Learning Communities

We design schools to thrive as learning communities where children develop cognitive, physical, emotional, and social skills in a variety of settings. In response to pedagogical shifts and the evolution of the student body, YOF and Dattner Architects embarked upon a master plan to improve the academic and social environment of their school. The plan outlined a series of phased additions and renovations that support traditional teaching methods as well as interactive modes such as seminars, team-based learning, self-directed study, and hands-on learning.

Classrooms for the future – Informed by current thinking about how children learn, Dattner Architects designs classroom environments attuned to students’ different stages of development and the full range of learning modalities. Joel Braverman High School offers classrooms that provide welcoming and inspiring environments that are easily adaptable to fit the activity or pedagogical method the teacher chooses for that day’s lesson.

We see tomorrow’s classrooms as “learning studios”—flexible environments that promote different modes of learning within the same space. The master plan established zones for small group project study, individual self-directed learning, and larger discussions and presentations. Many of these shared, flexible spaces also provide a connection to the outdoors, both indirectly, allowing for natural light, and directly, providing a connection to outdoor play terraces that extend the learning environment beyond the building. “Learning studios” are also clustered around a central Student Commons, forming distinct “learning communities” that encourage collaboration and strengthen the students’ sense of shared identity.

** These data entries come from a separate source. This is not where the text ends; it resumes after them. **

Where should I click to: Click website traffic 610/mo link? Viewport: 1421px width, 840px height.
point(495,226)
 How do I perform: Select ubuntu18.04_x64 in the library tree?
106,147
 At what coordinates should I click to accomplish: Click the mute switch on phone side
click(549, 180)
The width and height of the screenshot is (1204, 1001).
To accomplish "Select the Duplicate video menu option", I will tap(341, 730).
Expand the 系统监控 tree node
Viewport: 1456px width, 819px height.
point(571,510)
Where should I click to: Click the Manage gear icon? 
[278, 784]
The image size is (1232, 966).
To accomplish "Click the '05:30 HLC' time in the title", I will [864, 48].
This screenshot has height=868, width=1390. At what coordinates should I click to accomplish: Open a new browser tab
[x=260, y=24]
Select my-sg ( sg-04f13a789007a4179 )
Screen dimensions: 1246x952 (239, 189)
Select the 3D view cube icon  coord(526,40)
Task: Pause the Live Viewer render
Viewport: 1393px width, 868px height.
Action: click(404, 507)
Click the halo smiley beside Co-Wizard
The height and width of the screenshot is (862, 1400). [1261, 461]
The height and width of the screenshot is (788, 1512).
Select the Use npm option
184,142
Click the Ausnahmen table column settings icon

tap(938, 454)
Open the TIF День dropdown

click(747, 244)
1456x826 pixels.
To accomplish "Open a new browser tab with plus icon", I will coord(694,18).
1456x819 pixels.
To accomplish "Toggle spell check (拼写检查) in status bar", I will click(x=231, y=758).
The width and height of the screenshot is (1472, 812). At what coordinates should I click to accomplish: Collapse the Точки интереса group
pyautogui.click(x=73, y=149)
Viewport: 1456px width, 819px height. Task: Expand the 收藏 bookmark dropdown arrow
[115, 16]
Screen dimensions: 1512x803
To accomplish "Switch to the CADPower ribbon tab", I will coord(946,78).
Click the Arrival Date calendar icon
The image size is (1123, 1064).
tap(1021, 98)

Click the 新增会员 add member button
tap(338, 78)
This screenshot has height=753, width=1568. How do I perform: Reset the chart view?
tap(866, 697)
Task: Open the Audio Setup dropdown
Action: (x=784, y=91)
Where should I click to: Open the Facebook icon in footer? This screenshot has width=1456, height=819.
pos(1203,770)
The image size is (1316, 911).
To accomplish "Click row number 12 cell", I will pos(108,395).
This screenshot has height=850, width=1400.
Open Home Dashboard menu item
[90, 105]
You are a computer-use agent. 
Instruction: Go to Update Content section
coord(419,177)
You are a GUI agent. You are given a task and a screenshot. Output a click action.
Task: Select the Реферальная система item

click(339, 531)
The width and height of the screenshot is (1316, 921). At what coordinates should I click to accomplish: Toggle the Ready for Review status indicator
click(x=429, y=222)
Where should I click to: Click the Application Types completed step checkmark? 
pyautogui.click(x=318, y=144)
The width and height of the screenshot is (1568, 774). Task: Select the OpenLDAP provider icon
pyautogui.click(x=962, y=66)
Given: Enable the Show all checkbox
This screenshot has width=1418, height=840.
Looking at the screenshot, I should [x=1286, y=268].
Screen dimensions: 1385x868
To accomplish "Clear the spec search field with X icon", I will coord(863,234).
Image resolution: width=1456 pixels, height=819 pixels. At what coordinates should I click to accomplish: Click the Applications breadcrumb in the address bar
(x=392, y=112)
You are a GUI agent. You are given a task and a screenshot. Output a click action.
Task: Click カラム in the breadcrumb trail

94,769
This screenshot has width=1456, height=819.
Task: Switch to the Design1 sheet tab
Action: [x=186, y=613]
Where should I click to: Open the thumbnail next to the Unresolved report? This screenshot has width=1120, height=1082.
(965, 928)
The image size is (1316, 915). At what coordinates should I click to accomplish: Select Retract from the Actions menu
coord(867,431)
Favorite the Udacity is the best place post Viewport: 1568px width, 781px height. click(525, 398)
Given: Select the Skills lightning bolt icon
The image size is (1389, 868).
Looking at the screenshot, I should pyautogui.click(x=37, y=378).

Learning is not restricted to the classroom; it often occurs in shared spaces, in group settings, and through formal as well as informal instruction. The physical environment can become a place of inherent collaboration and team-building when meaningful, flexible spaces are made available to students and teachers. While the Student Commons reinforces the concept of informal learning, space for studying, student gatherings, and socializing between classes, the double-height Beit Midrash emphasizes the dual nature of the school’s program. An important place for both study and prayer, the room’s lower region is comprised of a full ring of custom bookshelves, containing literature to aid in the study of the Torah, and above the texts, the walls open up to a 15-foot high curtainwall, culminating in a dramatic ceiling.

Scheduled for completion in 2020, the design team has embarked upon the final phase of the project, integrating truly innovative programming and technology into the design of new classrooms and gathering space.